-------- VORLIEGENDER AUSZUG --------

19Sofern die Voraussetzungen des § 48 Satz 2 SGB XII in Verbindung mit § 264 Abs. 2 SGB V nicht vorliegen, erhalten die Betroffenen bei Vorliegen der gesetzlichen Voraussetzungen nach den §§ 47 ff. SGB XII Hilfen zur Gesundheit nach § 48 Satz 1 SGB XII im Umfang von §§ 47 bis 51 SGB XII. 20Der Sozialhilfeträger hat die Leistungen für die Leistungsberechtigten, die nicht zum Kreis der Berechtigten des § 48 Satz 2 SGB XII in Verbindung mit § 264 Abs. 2 bis 7 SGB V gehören, als Sachleistungen durch Einschaltung Dritter, deren Kosten von ihm übernommen werden, zu gewähren (Ausnahmefall). 21Leistungsausschlüsse, insbesondere gemäß § 23 Abs. 3 SGB XII, sind zu beachten.

3.10   Kinder- und Jugendhilfe

1Die Aufgaben der Kinder- und Jugendhilfe werden von den Kommunen (Jugendämter der Landkreise und kreisfreien Städte) im eigenen Wirkungskreis in enger Zusammenarbeit mit anerkannten Trägern der freien Jugendhilfe wahrgenommen.
2Eltern beziehungsweise Personensorgeberechtigte mit ihren Kindern in Notunterkünften bedürfen der besonderen Unterstützung bei der Bewältigung ihrer Probleme durch gezielte Hilfe, insbesondere Stärkung der Erziehungskompetenz der Eltern und Resilienzförderung der Kinder und Jugendlichen. 3Dabei ist die individuelle Situation zu berücksichtigen; sie kann einen längeren intensiven Kontakt oder Jugendhilfeleistungen erforderlich machen.
4In Gebieten, in denen eine Vielzahl Obdachloser untergebracht ist, sollte im Rahmen der kommunalen Sozial- und Jugendhilfeplanung besonders darauf geachtet werden, dass ausreichende Angebote geschaffen und vorgehalten werden, die den Bedürfnissen von betroffenen Eltern, Kindern und Jugendlichen und – in Einzelfällen – jungen Volljährigen gerecht werden. 5Es ist vorrangig auf die Inanspruchnahme der bestehenden allgemeinen örtlichen Hilfesysteme, Dienste und Einrichtungen hinzuwirken. 6Auch für junge Volljährige, die obdach- beziehungsweise wohnungslos oder von Wohnungslosigkeit bedroht sind, kommen gegebenenfalls bis zum 21. Lebensjahr, in begründeten Ausnahmefällen bis zur Vollendung des 27. Lebensjahres Leistungen der Kinder- und Jugendhilfe in Betracht (§ 41 SGB VIII; Unterbringung ist aber nur dann Bestandteil der Jugendhilfeleistung, sofern bei Vorliegen der gesetzlichen Voraussetzungen durch das Jugendamt eine vollstationäre Leistung erbracht wird).
7Schwangere und Familien in Notunterkünften sollen regelmäßig auf die besonderen Hilfen, vor allem auf die Beihilfen der „Landesstiftung Hilfe für Mutter und Kind“, auf das Bundeselterngeld, das Bayerische Familiengeld und auf die Möglichkeit der Unterbringung in gemeinsamen Wohnformen für Mutter und Kind (§ 19 SGB VIII) hingewiesen werden.

-------- BEREITGESTELLTES MATERIAL --------

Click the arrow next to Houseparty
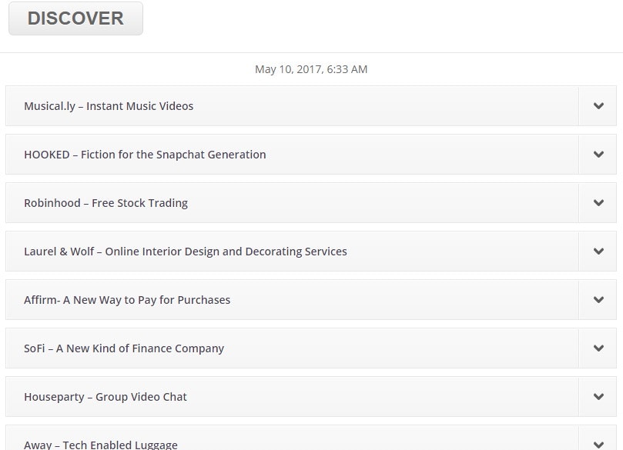The height and width of the screenshot is (450, 623). [598, 397]
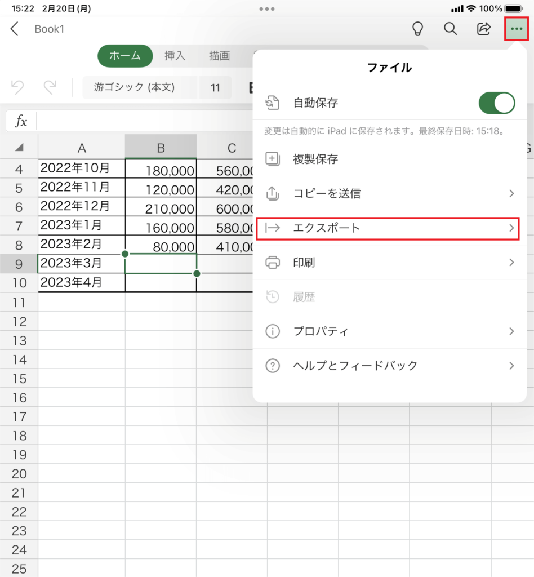The image size is (534, 577).
Task: Click the undo arrow icon
Action: coord(18,87)
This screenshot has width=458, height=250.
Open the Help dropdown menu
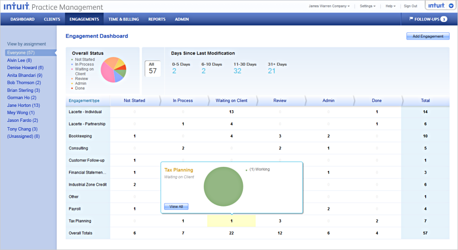point(390,6)
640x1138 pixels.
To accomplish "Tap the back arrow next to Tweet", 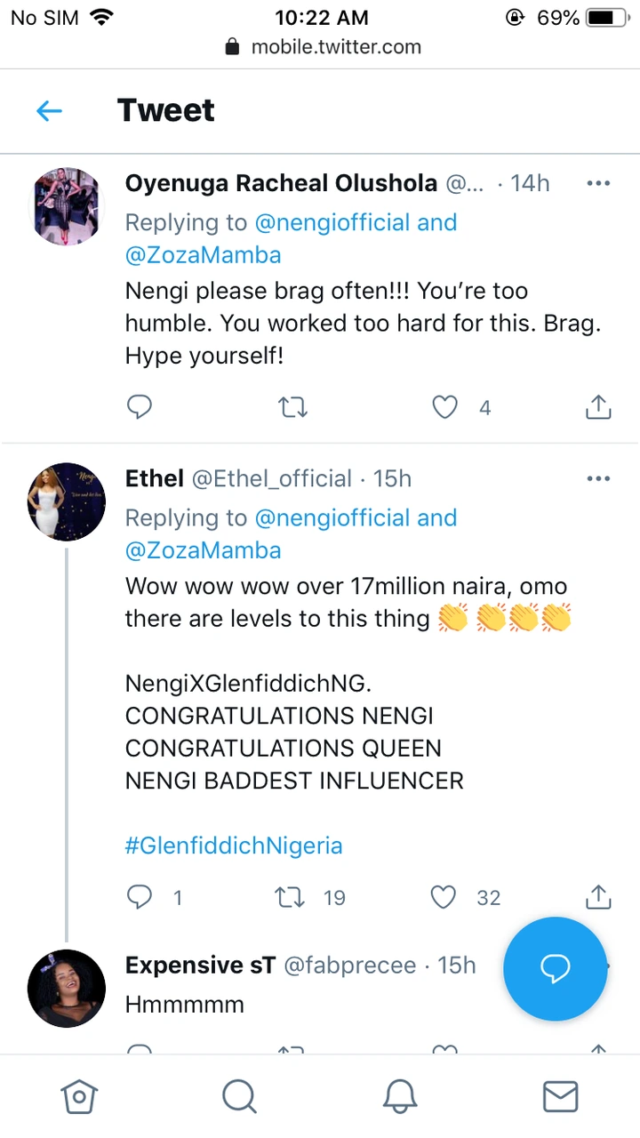I will point(49,111).
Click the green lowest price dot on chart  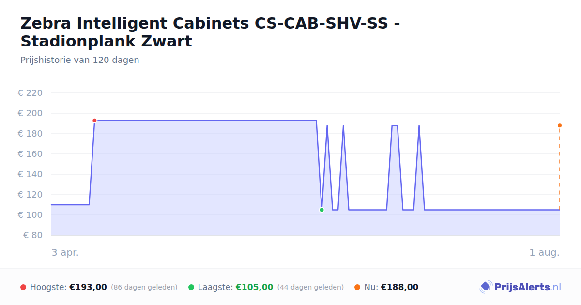321,210
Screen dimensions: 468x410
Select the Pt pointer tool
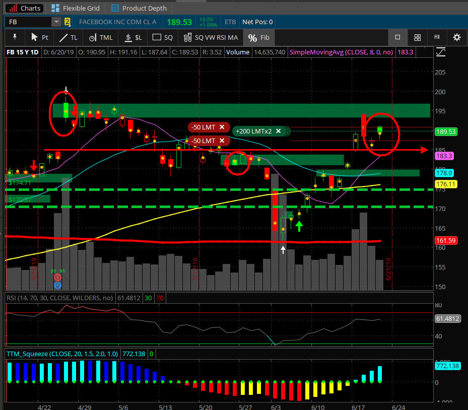(x=39, y=37)
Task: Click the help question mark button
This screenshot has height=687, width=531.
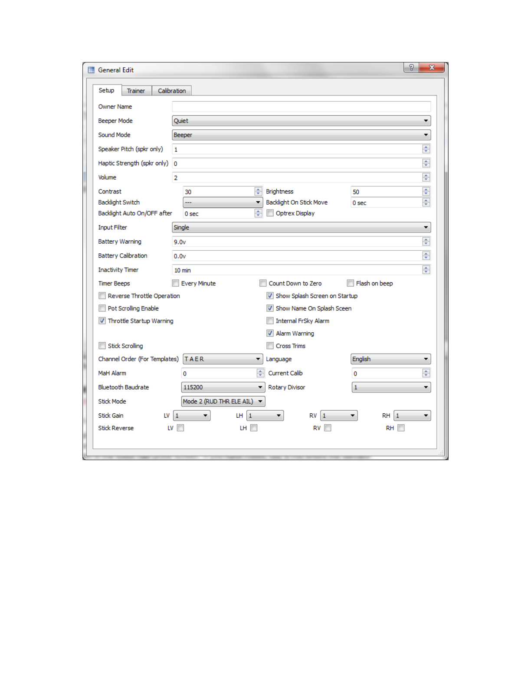Action: (411, 68)
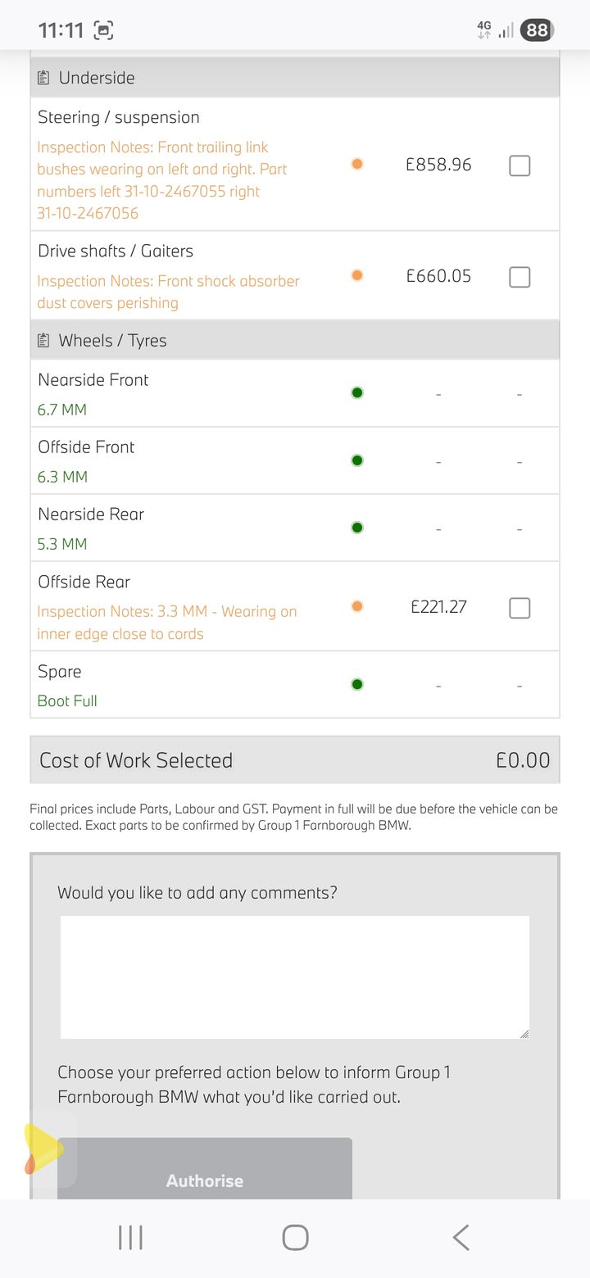This screenshot has width=590, height=1278.
Task: Tap amber status dot for Steering / suspension
Action: (x=356, y=164)
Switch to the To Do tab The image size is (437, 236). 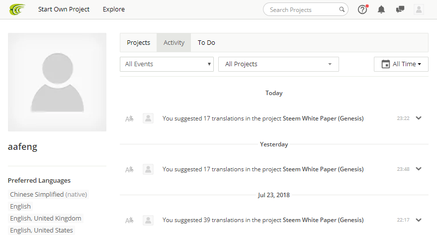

--------

### AUFGABENSTELLUNG
Bis zu welchem Alter kommen laut dem Auszug in begründeten Ausnahmefällen Leistungen der Kinder- und Jugendhilfe für junge Volljährige in Betracht?

### GELÖSTE AUFGABE
Bis zur Vollendung des 27. Lebensjahres.